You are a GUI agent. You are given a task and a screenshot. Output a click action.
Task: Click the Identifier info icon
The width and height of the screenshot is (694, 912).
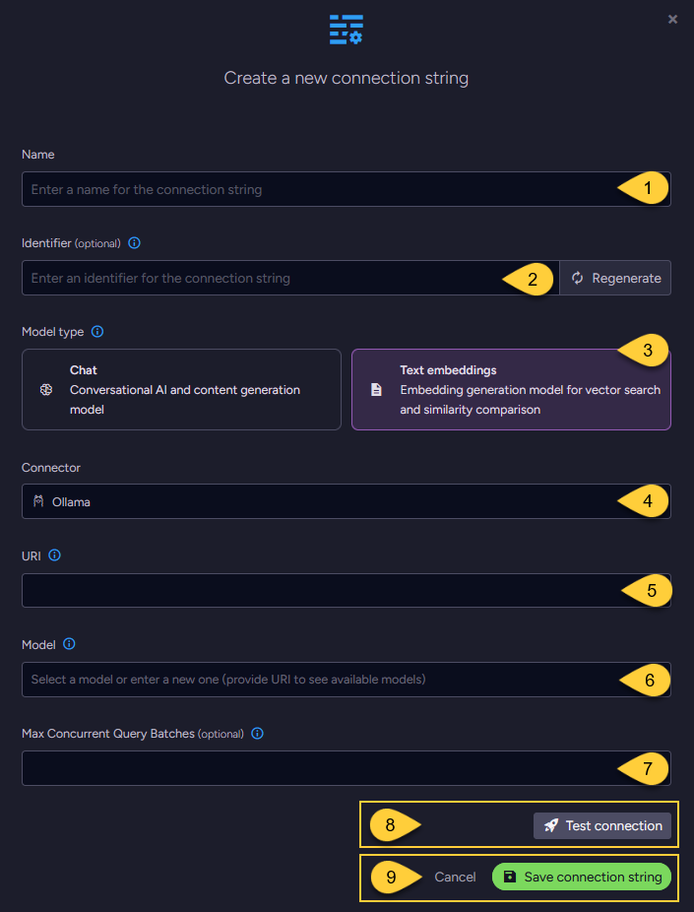coord(134,243)
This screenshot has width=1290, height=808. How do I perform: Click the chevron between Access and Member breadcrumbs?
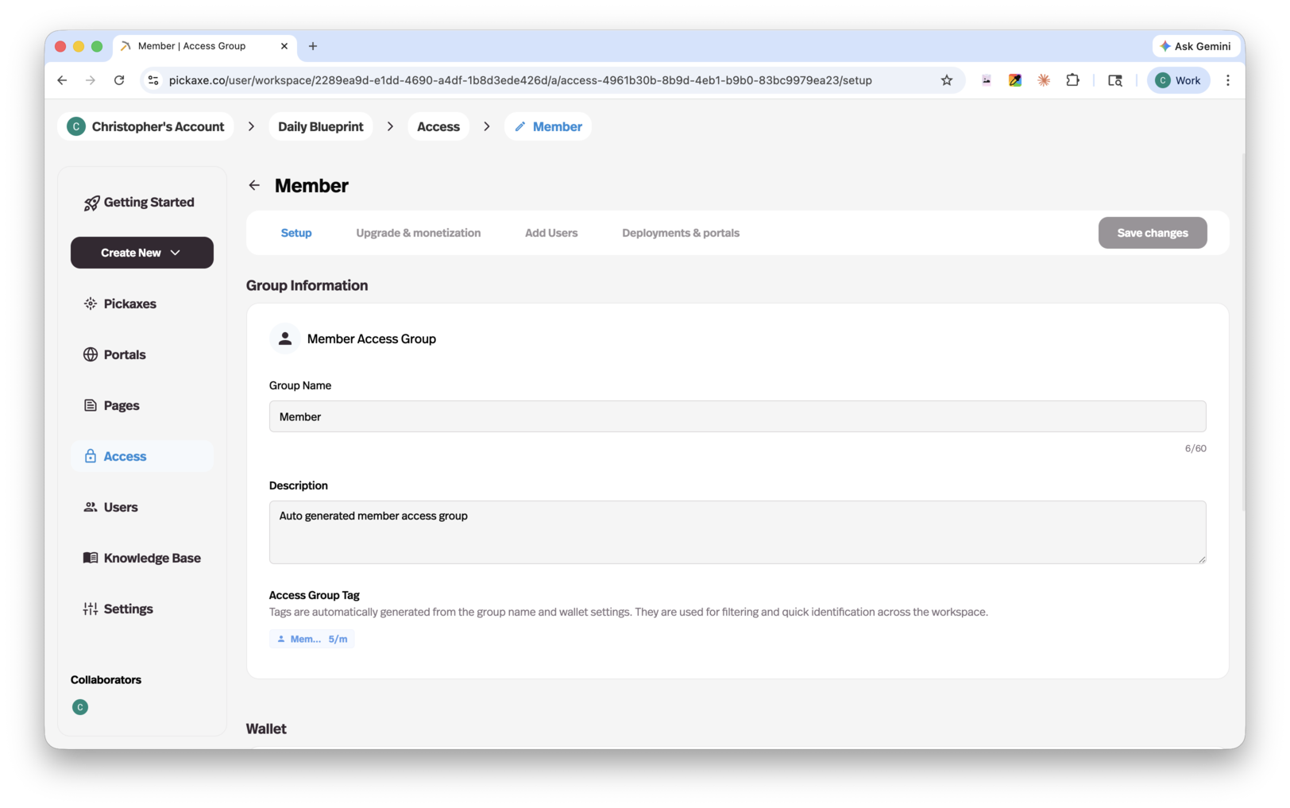click(487, 126)
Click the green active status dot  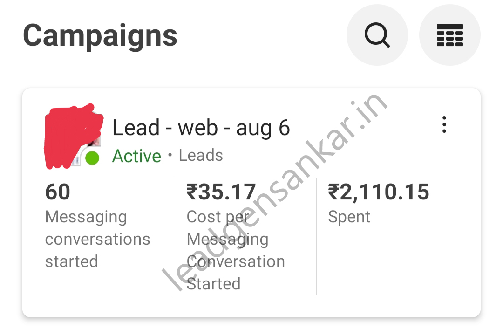(x=92, y=158)
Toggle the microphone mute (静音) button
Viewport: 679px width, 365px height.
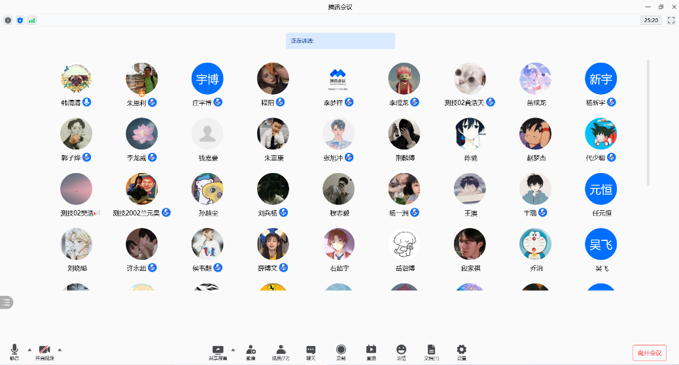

INSTRUCTION
Please pull out each line of the records that contains the word "screenshot". Case counts, so skip lines where it appears only with different capitalization.

FINAL ANSWER
You are a GUI agent. You are given a task and a screenshot. Output a click action.
The width and height of the screenshot is (694, 912).
This screenshot has width=1290, height=808. How do I perform: Click the chevron between Access and Member breadcrumbs?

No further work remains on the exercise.